Vimos que dentre as qualidades do segundo princípio da natureza humana, é a causalidade que exerce o papel mais importante e, ao mesmo tempo, mais problemático. É através da relação de causa e efeito que transpomos nossa experiência imediata composta de impressões ou idéias da memória juntamente com as impressões presentes, anexando um segundo sistema, formado por conteúdos mentais que podemos inferir de forma mediata a partir daquelas percepções presentes à memória ou aos sentidos, isto que Hume esclarece no Tratado (T., I, III, 9), como mencionaremos oportunamente e com mais vagar. De fato, ao permitir transpor o sistema de dados imediatos dos sentidos e dos registros armazenados na memória, a causalidade possibilita-nos inferir a existência de algo que não está dado, fazendo- nos crer na idéia de um objeto que não está presente aos sentidos, de modo que, o próprio Hume vai tratar de especificar essa diferença, afirmando que o “primeiro sistema é objeto da memória e dos sentidos; o segundo do juízo” (T., I, III, 9: 138, 3). Assim, o privilégio da causalidade, mormente neste último sentido, que é o proposicional, está em que somente ela nos permite afirmar juízos sobre a existência; nos faz crer, pois ela confere à idéia do objeto uma solidez e uma objetividade que essa idéia não teria se o objeto estivesse associado somente por contigüidade ou por semelhança à impressão presente.
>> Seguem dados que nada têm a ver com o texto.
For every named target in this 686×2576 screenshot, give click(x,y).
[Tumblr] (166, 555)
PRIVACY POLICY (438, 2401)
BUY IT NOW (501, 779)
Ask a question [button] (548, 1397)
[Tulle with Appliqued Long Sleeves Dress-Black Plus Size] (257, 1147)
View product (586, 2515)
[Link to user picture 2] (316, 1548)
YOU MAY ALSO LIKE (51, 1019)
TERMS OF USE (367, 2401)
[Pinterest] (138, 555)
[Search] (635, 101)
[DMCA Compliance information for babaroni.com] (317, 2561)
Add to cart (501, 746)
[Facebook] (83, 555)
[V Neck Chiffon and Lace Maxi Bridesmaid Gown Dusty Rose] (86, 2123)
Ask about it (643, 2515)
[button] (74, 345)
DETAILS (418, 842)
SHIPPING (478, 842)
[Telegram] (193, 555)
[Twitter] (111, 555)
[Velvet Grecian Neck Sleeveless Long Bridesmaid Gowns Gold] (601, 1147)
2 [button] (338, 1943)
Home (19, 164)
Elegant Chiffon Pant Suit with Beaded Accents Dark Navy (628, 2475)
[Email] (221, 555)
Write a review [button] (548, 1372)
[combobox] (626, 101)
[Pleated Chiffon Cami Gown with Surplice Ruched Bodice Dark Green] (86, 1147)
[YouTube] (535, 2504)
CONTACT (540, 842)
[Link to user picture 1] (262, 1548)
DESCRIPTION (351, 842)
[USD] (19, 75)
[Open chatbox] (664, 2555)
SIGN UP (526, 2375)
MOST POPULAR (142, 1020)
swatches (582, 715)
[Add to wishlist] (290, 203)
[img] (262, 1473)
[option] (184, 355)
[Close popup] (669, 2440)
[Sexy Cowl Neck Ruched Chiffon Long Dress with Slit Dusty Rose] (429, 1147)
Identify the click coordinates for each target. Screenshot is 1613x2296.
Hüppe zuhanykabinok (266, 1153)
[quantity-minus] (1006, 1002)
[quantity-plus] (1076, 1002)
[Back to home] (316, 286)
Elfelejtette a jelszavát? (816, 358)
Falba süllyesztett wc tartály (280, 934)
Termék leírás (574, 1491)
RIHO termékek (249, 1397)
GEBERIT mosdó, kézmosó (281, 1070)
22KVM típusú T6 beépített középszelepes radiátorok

Sem dúvida, sem a relação de causa e efeito ficaríamos para sempre impossibilitados de efetuar previsões e de estabelecer relações entre o observável e o inobservável. E, de fato, é graças a ela que a partir da impressão presente podemos incursionar ao passado e ao futuro, inferindo efeitos de causas tais “que a audição de uma voz articulada e de um discurso com sentido na escuridão nos assegura da presença de alguma pessoa” (E., IV, IV: 55) ou, contrariamente, causas de efeitos tais como um “homem que encontre um relógio ou qualquer outra máquina em uma ilha deserta concluirá que homens estiveram anteriormente nessa ilha” (Ibid), quando fazemos induções sobre acontecimentos do passado como na arqueologia e, mais ainda, podemos, por exemplo, ajuizar sinteticamente que os corpos são gravosos através de um esquema que calcule seu peso a partir de sua massa vezes a aceleração da gravidade (ver 2.2.3) ou, de posse da regra de generalização [indutiva] dessa imagem, deduzir fenômenos além dos casos não observados.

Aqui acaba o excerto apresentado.